Friday, April 8, 2011

What does the Asterisk * mean in Objective-C?

Is it true, that the Asterisk always means "Hey, that is a pointer!" And an Pointer always holds an memory adress?

(Yes I know for the exception that a * is used for math operation)

For Example:

NSString* myString;

or

SomeClass* thatClass;

or

(*somePointerToAStruct).myStructComponent = 5;

I feel that there is more I need to know about the Asterirsk (*) than that I use it when defining an Variable that is a pointer to a class.

Because sometimes I already say in the declaration of an parameter that the Parameter variable is a pointer, and still I have to use the Asterisk in front of the Variable in order to access the value. That recently happened after I wanted to pass a pointer of an struct to a method in a way like [myObj myMethod:&myStruct], I could not access a component value from that structure even though my method declaration already said that there is a parameter (DemoStruct*)myVar which indeed should be already known as a pointer to that demostruct, still I had always to say: "Man, compiler. Listen! It IIISSS a pointer:" and write: (*myVar).myStructComponentX = 5;

I really really really do not understand why I have to say that twice. And only in this case.

When I use the Asterisk in context of an NSString* myString then I can just access myString however I like, without telling the compiler each time that it's a pointer. i.e. like using *myString = @"yep".

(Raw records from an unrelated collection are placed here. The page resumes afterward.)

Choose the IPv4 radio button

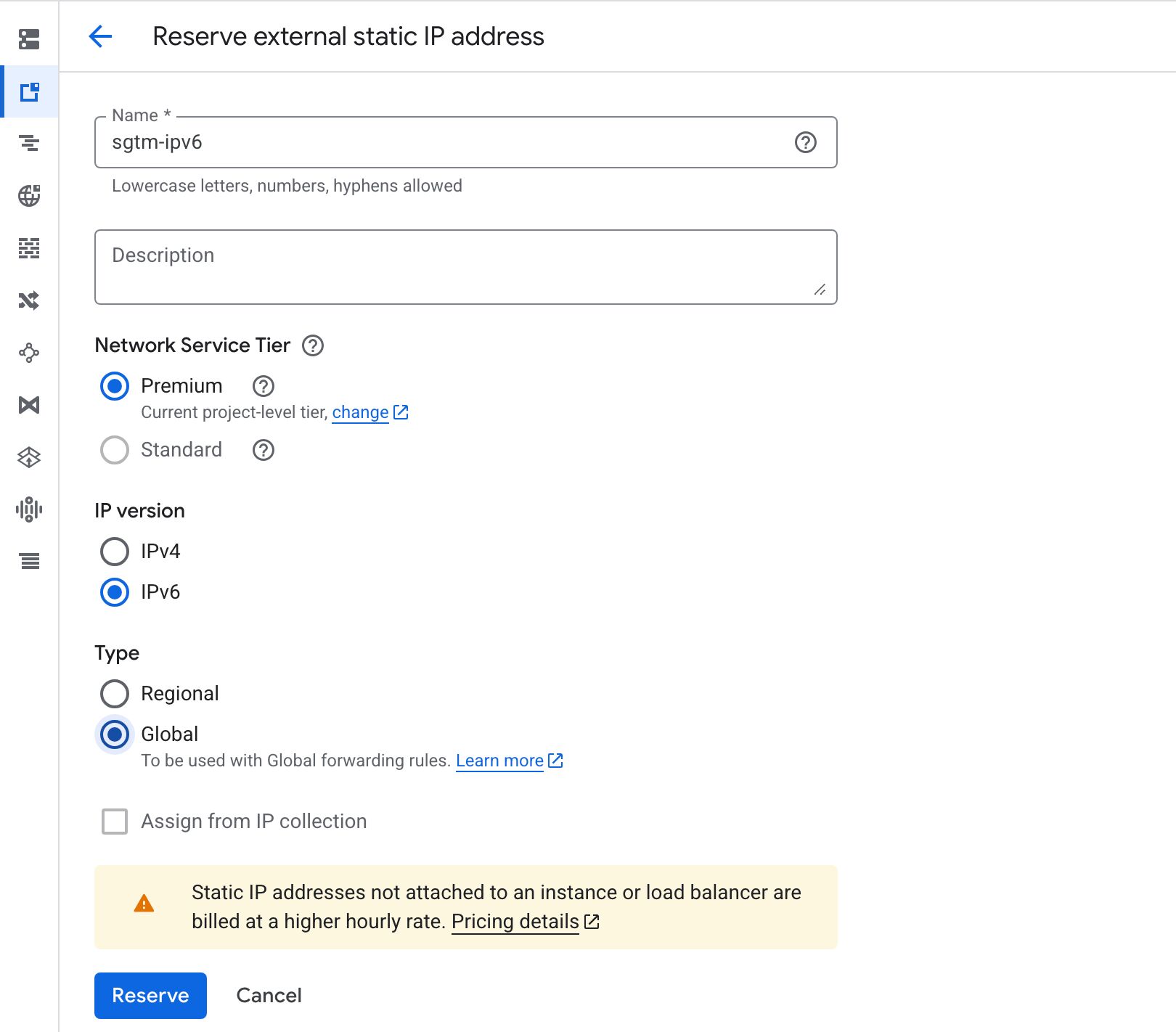115,552
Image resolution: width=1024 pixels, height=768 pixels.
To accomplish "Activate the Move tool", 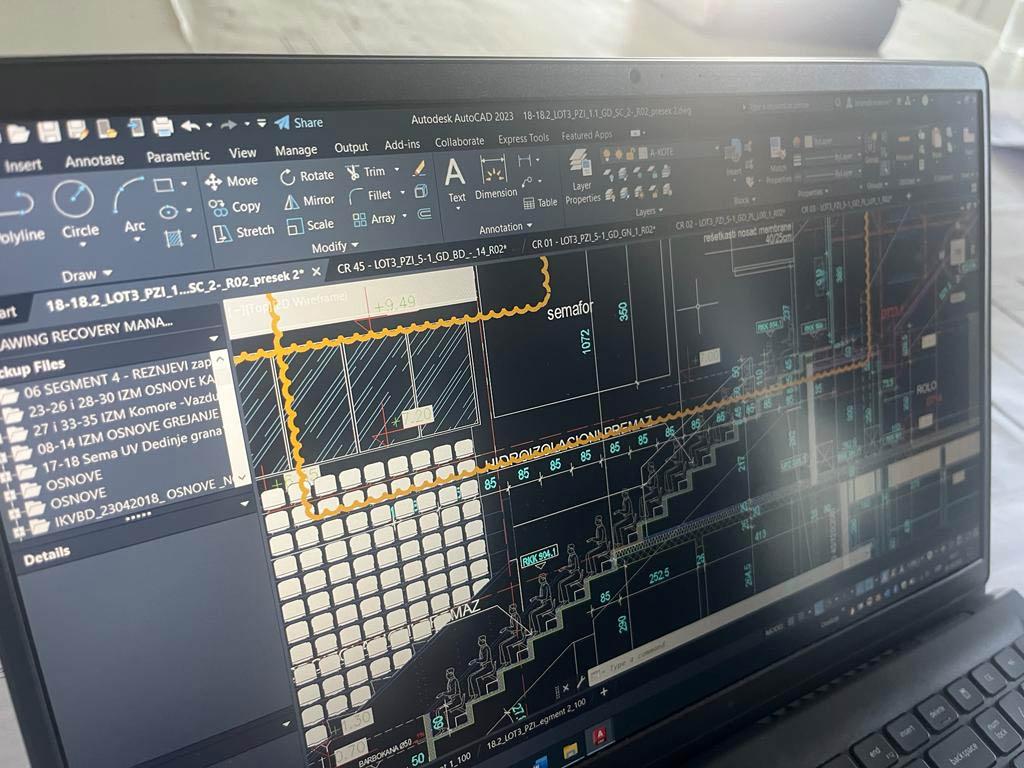I will point(231,181).
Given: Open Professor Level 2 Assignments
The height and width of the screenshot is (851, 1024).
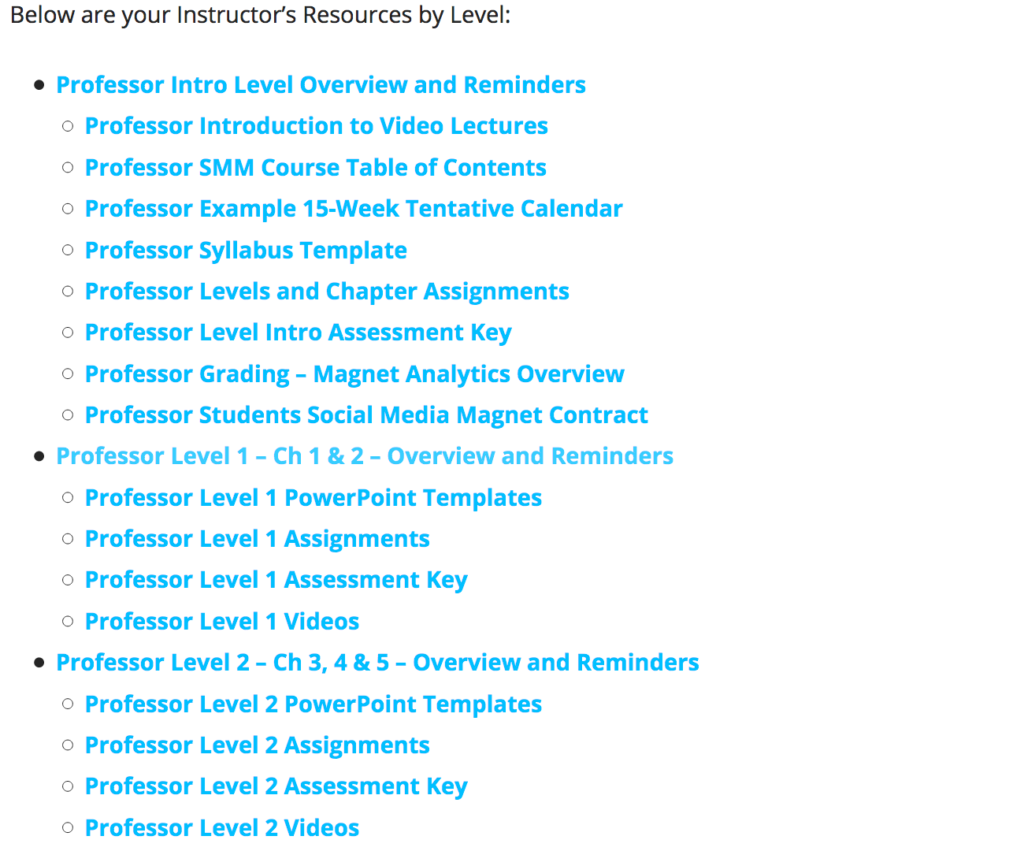Looking at the screenshot, I should pyautogui.click(x=257, y=746).

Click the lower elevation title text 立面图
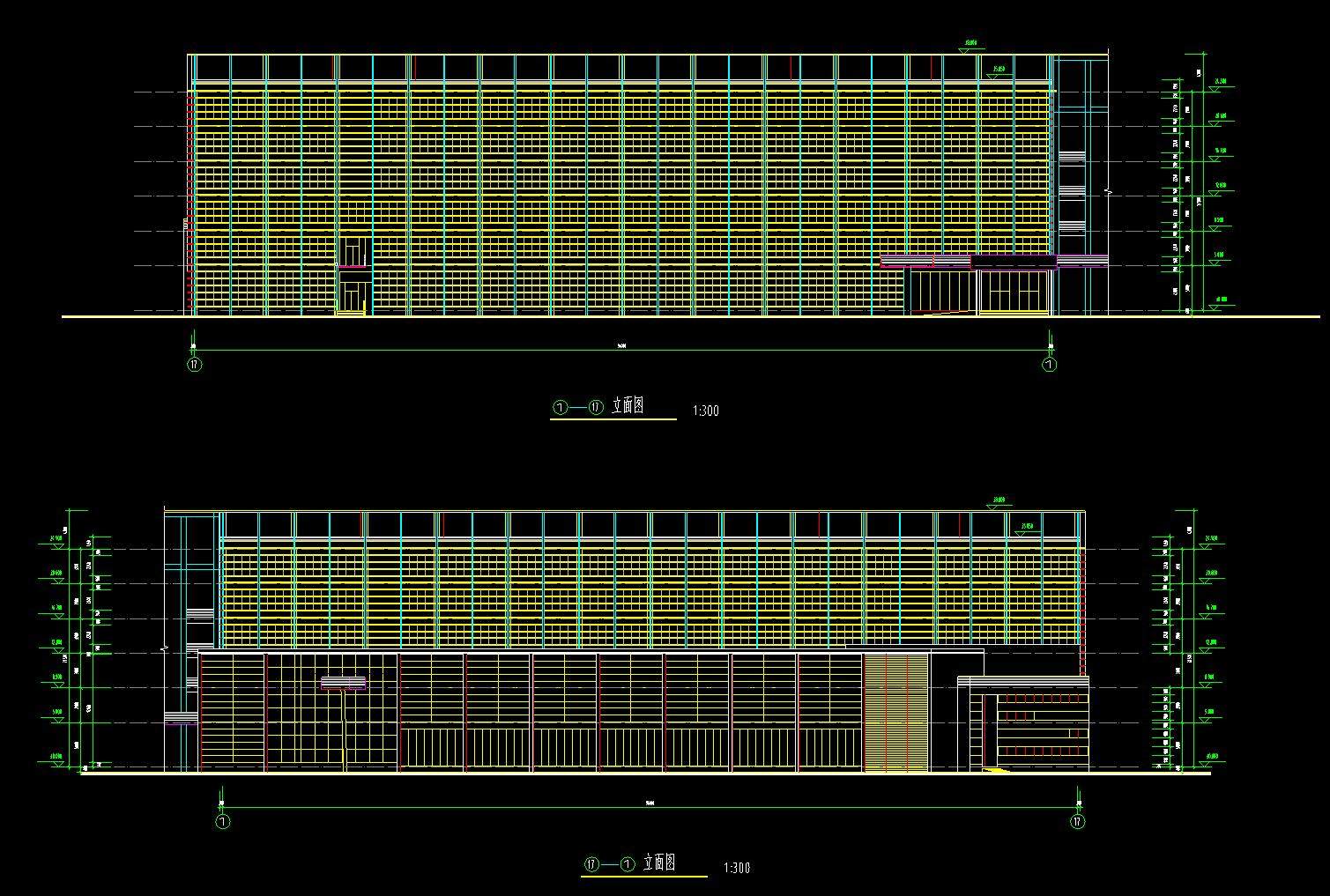(659, 863)
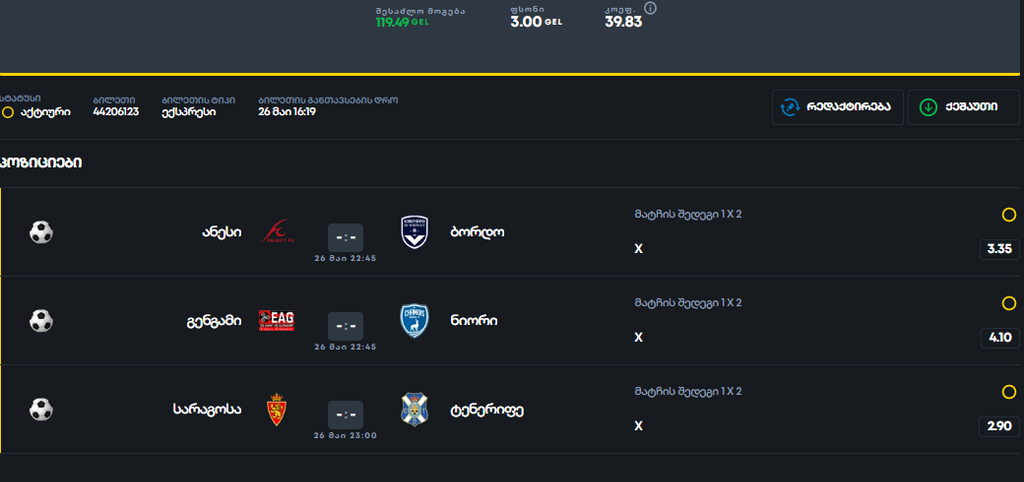The width and height of the screenshot is (1024, 482).
Task: Click the ბორდო team crest
Action: click(414, 232)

It just makes no sense to me.

From stackoverflow
  • As I said in my answer of your previous question, @"yep" is already a pointer, so there is no need of * before myString which is also a pointer. In this case, you assign pointers not values.

  • an * is actually an operator to de-reference a pointer. The only time it means "hey i'm a pointer" is during variable declaration.

    Foo* fool // declare foo, a pointer to a Foo object
    &foo      // the memory address of foo
    *foo      // de-reference the pointer - gives the Foo object (value)
    
  • mmattax well covered the distinction between declaration (as a pointer) and dereferencing.

    However, as to your point about:

    
      (*myVar).myStructComponentX = 5;
    

    to access a member of an instance of a C struct (as this is) you can do what you did , or more commonly you use the -> notation:

    
      myVar->myStructComponentX = 5;
    

    Objective-C is a little confusing here because it recently (in ObjC 2.0) introduced property syntax, which is a short cut for:

    
      int val = [myObject someIntProperty];
    

    and can now be written as:

    
      int val = myObject.someIntProperty;
    

    This is Objective C (2.0) syntax for accessing a property which you have declared (not an actual member variable), whereas your example was accessing a member of a C struct.

    Make sure you are clear on the difference.

  • Not an answer, but a question: .h file:

    ...
    UIWebView *sections;
    UIWebView *feature;
    UIWebView *teasers;
    ...
    

    .m file:

    ...
    UIWebView *webView = nil
    ...
    if([section isEqualToString:@"Feature"]) {
        // Do I use
        webView = feature;
        // Or do I use
        webView = &feature;
        // Or do I use
        webView = *feature;
    }
    ...
    

    So in the above fragments, if I want to interact with webView as if it were feature, anything done to webView affects feature, which one do I do?: feature, *feature, or &feature?

    Sven : You should have asked a new question for this. But anyways, you use the first variant. You assign a pointer to another pointer. Second and third are errors: pointer = pointer-to-pointer or pointer = object don’t make sense.